No pasaran: questo motto, lanciato da Dolores Ibarruri, la pasionaria della guerra civile spagnola, ai combattenti delle brigate internazionali, torna drammaticamente d’attualità come reazione a barbari atti di terrorismo come quelli messi a segno a Parigi nella notte sul 14 novembre scorso. Così come tornò di moda durante la Resistenza e gli anni di piombo.

 Da un esame a caldo, siamo convinti di essere di fronte ad uno scontro tra i paesi teocratici del vicino e del medio oriente e quelli profondamente laici dell’Occidente. Paesi teocratici, paesi integralisti islamici nei quali l’unica legge valida è quella coranica, quella della religione. E’ chiaro che per i sudditi di questi stati risulti blasfemo il diverso stile di vita di chi scherza, si diverte, mangia e beve ciò che vuole, ascolta musica, si veste come desidera, ha dei comportamenti sessuali liberi, non sempre crede in Dio, non sempre segue una religione e se prega lo fa quando ritiene di farlo ma non lo fa ostentatamente perché la fede è un fatto personale, privato. In questi savonarola medio orientali, questi nostri  comportamenti scatenano l’odio nei confronti di chi li pratica, forse non disgiunto  anche da  un pizzico di astiosa invidia. Per questi savonarola si tratta di gravi peccati da punire con la morte. Non si capisce, comunque, a quale titolo chi segue una qualsiasi religione debba punire chi non lo fa. E chi sia questo dio che ha simili portavoce.

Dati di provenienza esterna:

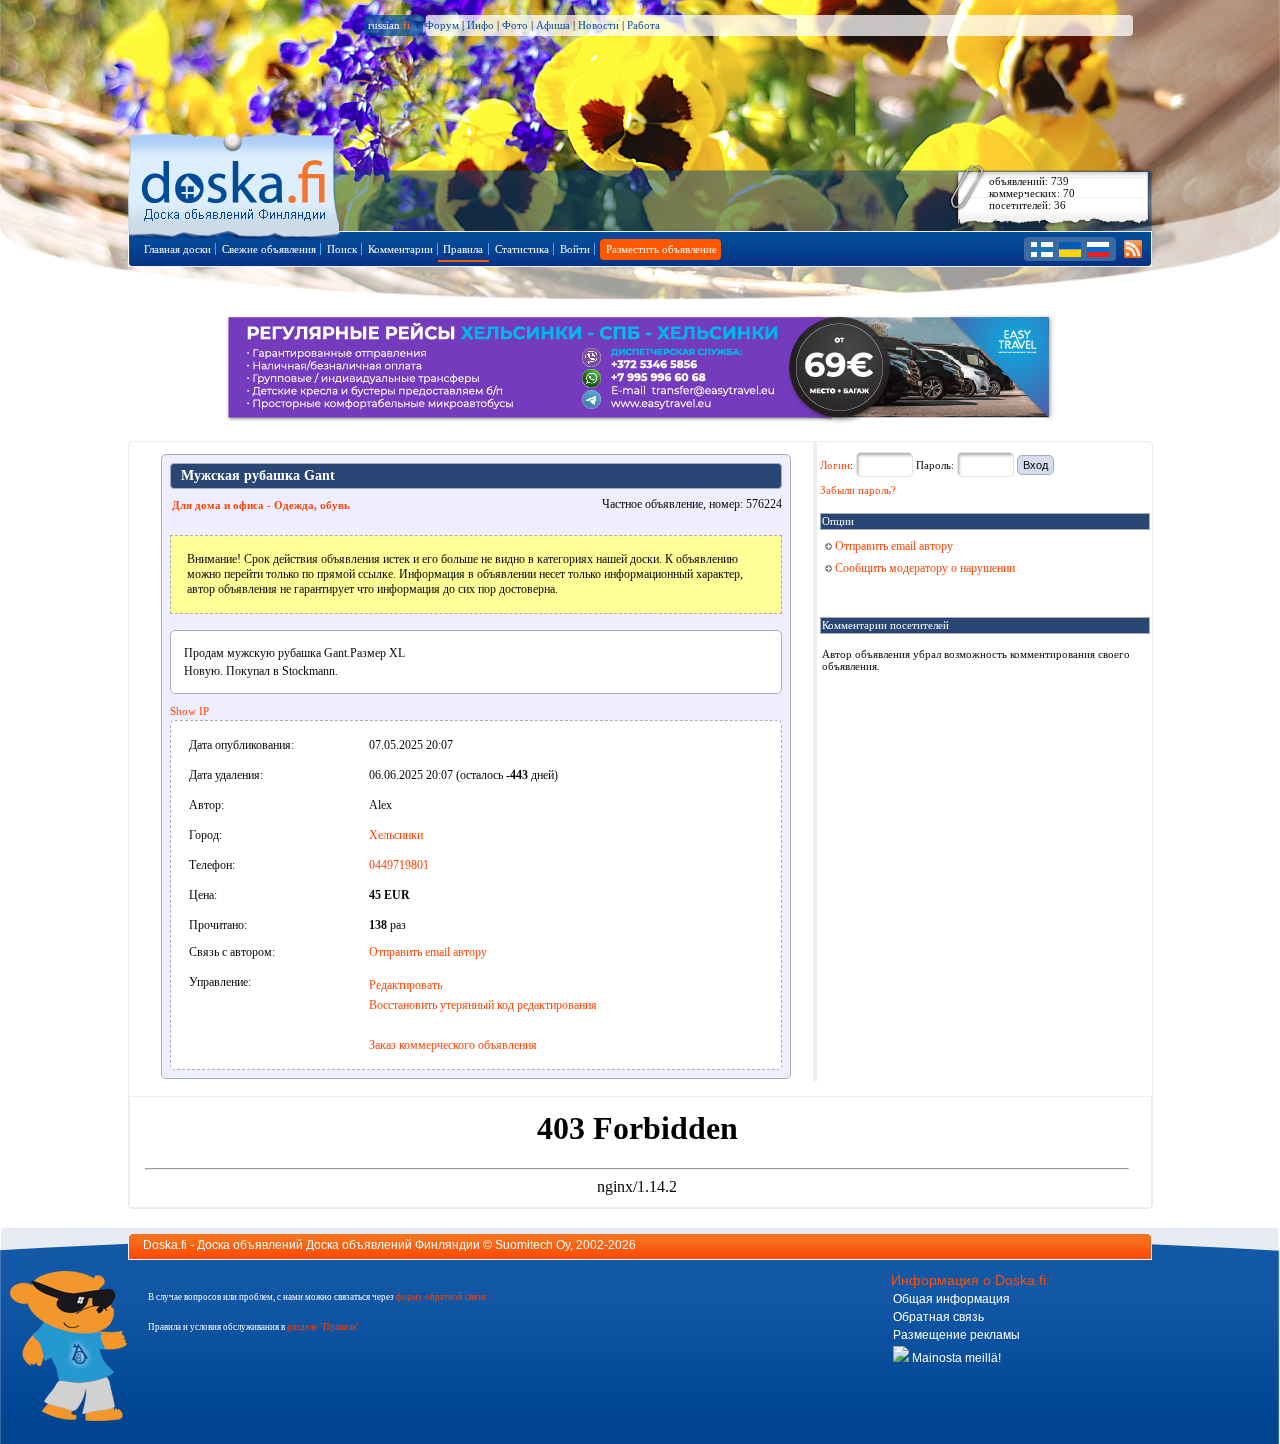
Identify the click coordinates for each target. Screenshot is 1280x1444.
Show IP (189, 711)
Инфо (480, 25)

Questa potrebbe essere la motivazione a livello individuale, per caricare di odio e spingere all’azione i fanatici. Ma se una regia c’è stata (e c’è stata perché non si mettono a segno tante azioni delittuose in contemporanea senza averle prima pianificate) il movente va oltre quello fanatico-religioso, per scendere sul terreno politico-diplomatico. Anche economico legato al commercio clandestino di greggio, spesso rubato.

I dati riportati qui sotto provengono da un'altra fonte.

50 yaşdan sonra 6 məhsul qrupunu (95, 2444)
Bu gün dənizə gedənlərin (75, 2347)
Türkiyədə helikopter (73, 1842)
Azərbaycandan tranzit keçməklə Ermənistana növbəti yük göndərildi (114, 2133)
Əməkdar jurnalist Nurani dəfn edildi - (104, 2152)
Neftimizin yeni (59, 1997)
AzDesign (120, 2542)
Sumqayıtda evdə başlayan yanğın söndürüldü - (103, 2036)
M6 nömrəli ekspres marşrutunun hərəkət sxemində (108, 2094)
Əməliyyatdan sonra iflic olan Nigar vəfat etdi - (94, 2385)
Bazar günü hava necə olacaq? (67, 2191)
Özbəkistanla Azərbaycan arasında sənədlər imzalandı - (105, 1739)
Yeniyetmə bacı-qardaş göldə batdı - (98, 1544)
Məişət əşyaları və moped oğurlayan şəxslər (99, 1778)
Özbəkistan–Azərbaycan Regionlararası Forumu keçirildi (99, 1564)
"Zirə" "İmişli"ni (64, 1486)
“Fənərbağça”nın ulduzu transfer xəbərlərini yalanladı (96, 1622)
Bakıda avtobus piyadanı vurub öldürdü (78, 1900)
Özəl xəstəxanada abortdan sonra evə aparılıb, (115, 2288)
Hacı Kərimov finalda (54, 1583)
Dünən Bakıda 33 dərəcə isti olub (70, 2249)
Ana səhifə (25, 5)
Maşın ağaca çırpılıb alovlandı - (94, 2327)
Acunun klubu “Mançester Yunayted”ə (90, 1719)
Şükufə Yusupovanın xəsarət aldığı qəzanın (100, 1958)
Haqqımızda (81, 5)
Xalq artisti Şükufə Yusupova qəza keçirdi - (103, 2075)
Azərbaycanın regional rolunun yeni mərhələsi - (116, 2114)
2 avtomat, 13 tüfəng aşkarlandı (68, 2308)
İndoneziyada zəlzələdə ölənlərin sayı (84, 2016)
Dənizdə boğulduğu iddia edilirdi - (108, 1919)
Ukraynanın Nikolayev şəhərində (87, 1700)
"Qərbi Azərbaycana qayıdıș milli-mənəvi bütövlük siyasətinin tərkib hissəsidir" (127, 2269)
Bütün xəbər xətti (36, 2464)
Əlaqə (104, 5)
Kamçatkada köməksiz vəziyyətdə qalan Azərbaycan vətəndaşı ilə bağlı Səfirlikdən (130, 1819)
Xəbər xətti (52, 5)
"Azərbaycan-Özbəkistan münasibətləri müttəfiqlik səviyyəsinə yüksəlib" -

 In questi giorni, si sta tentando di compattare un ampio fronte di paesi, dalla Russia agli Stati Uniti, dall’Unione Europea forse alla Cina e all’Iran, per trovare uno sbocco alla situazione in Siria e per arrivare alla neutralizzazione del cosiddetto califfato. Se un simile patto vedesse la luce si potrebbe arrivare alla normalizzazione della Siria e, successivamente,  della Libia e il Califfato andrebbe incontro alla sua Lepanto.

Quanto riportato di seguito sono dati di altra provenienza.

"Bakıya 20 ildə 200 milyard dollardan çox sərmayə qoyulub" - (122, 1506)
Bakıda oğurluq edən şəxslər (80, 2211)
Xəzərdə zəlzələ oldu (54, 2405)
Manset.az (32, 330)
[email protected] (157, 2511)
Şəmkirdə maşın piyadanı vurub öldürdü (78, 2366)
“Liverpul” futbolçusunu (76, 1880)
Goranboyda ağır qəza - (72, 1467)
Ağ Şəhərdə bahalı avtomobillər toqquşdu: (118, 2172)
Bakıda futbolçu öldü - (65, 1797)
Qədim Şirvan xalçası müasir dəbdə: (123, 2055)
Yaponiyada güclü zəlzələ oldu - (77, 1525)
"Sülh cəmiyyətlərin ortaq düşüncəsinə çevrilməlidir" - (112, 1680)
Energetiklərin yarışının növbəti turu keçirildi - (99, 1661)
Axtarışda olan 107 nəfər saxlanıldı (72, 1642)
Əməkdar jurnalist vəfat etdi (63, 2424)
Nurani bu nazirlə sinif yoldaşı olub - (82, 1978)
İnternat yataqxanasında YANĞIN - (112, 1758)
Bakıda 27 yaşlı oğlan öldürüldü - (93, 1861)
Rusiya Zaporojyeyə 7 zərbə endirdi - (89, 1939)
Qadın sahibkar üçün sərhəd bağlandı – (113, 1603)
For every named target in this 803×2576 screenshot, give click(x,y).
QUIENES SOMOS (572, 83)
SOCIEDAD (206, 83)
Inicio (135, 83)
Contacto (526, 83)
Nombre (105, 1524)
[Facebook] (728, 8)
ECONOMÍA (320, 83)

Ma un simile patto politico-militare, sempre che i paesi partner raggiungano un accordo, come verrebbe gestito? E verrebbe lealmente rispettato da tutti i contraenti senza comportamenti anomali dietro le quinte? Chi ne avrebbe la leadership? In epoca recente, abbiamo visto errori di tattica e di strategia, errori di interpretazione politica, valutazioni frettolose e miopi che hanno portato a sbocchi semplicemente disastrosi. Due esempi: la morte di Saddam Hussein e di Gheddafi. Erano due dittatori sanguinari e meritavano una punizione, ma tenevano in pugno la situazione, sia pure con metodi estremi, e tenevano uniti i rispettivi paesi. La loro eliminazione ha determinato il caos, la frantumazione, ha dato spazio alle spinte autonomiste nelle quali si è inserito il terrorismo dell’ISIS. Non si poteva ipotizzare un passaggio di poteri meno immediato e  drammatico, fatto salvo il diritto di processare e condannare? Non si poteva neutralizzare i due dittatori dopo aver preparato il dopogheddafi e il doposaddam? Oggi, avranno capito tutti che si deve preparare il dopoassad per non gettare la Siria in una crisi ancor peggiore di quella attuale?

Finora ha prevalso la fretta, la miopia, l’incapacità di prevedere o di intuire il futuro, il desiderio di una soluzione spettacolare da offrire alle telecamere e ai media.